Théâtre
Un Beckett tragico-burlesque aux Bouffes du Nord

Un Beckett tragico-burlesque aux Bouffes du Nord

17 décembre 2015 | PAR David Rofé-Sarfati

« En attendant Godot » traite de notre désespoir devant un monde incompréhensible et de notre volonté sans cesse interrogée d’y survivre. 

[rating=3]

À la tombée de la nuit, deux vagabonds se retrouvent dans un non-lieu avec un arbre pour y attendre Godot. Les deux sont ici un couple à la Laurel et Hardy. François Loriquet est Vladimir, un Olivier Hardy protecteur, mais tout aussi perdu. Estragon, Stan Laurel chétif et couard, est joué par Abbes Zahmani dans un emploi parfait. Godot ne viendra jamais. En l’attendant, les deux amis tentent de trouver des occupations pour que le temps passe, des palliatifs. Un autre couple entre en scène : Pozzo (Alain Rimoux tient avec rigueur la proposition d’un Pozzo hâbleur et folklorique) et Lucky. Le premier est un homme autoritaire. Il se dit le propriétaire des lieux. Le second est une sorte d’esclave, un homme chien tenu en laisse, que Pozzo (on pense à Ursus de l’« Homme Qui Rit » d’Hugo avec son compagnon Homo le loup tant le personnage ressemble à un dompteur de cirque) commande tyranniquement. À la demande de Pozzo, Lucky interprète une danse, la danse du filet. Muet le reste du temps, il se met à travailler du chapeau, en se lançant dans une très longue tirade sans aucune ponctuation et inintelligible. Frédéric Leidgens est un extraordinaire Lucky et il nous donne à voir combien l’être humain est tenu par le langage, est soutenu par un discours, fut-il celui qui sera discours de non-sens. Sans ce langage les corps lâchent. Tout est surjoué mais le burlesque de Vincent est là.

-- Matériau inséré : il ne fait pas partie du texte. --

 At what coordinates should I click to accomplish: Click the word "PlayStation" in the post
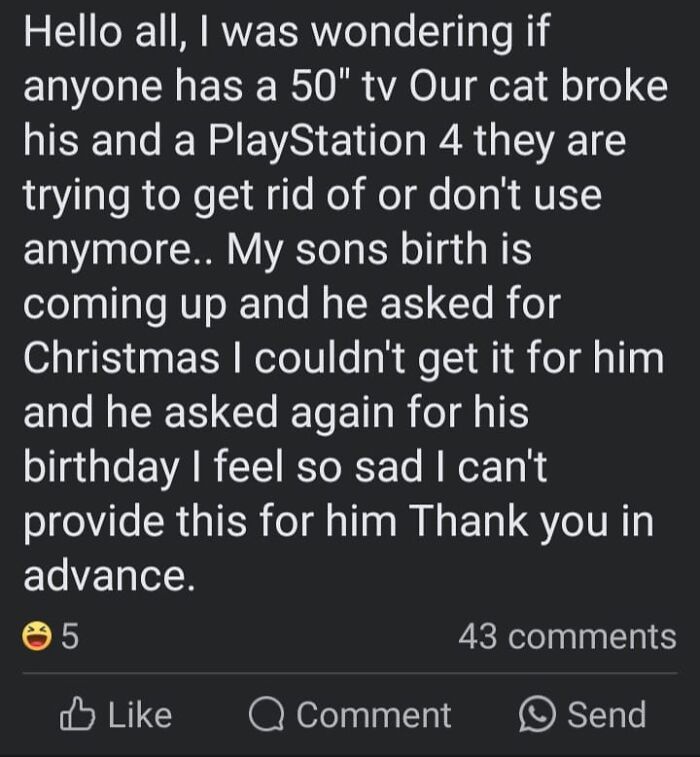tap(313, 140)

Les deux nouveaux venus disparaissent; les deux vagabonds se retrouvent à nouveau seuls sur scène. La pièce se termine par « Allons-y » sans que ni l’un ni l’autre ne bouge.

Bion, le psychanalyste de Beckett, séparait les impressions sensorielles en assimilables et en non assimilables. L’absurde de « En attendant Godot » est à la lisière entre ces deux univers, entre le descriptible et l’énigmatique. L’absurde réside aussi dans le désespoir mélancolique de l’auteur qui a connu tant de deuils. Le temps a passé, le texte de Beckett a certainement vieilli. Pour Jean-Pierre Vincent l’idée de l’absurde que Becket refusait déjà est remplacée par celui du burlesque, peut être plus actuel. Nous sommes un peu désorientés par cette proposition cependant que même si l’on s’attache peu aux personnages, la salle, après l’entre-acte, s’emplit à nouveau sans défection. Le pari est gagné.

 

 

Mise en scène Jean-Pierre Vincent, dramaturgie Bernard Chartreux assistés de Frédérique Plain. Décor Jean-Paul Chambas assisté de Carole Metzner. Costumes Patrice Cauchetier. Lumières Alain Poisson. Son Benjamin Furbacco.

Avec  Abbes Zahmani, Charlie Nelson, Alain Rimoux, Frédéric Leidgens et Gaël Kamilindi.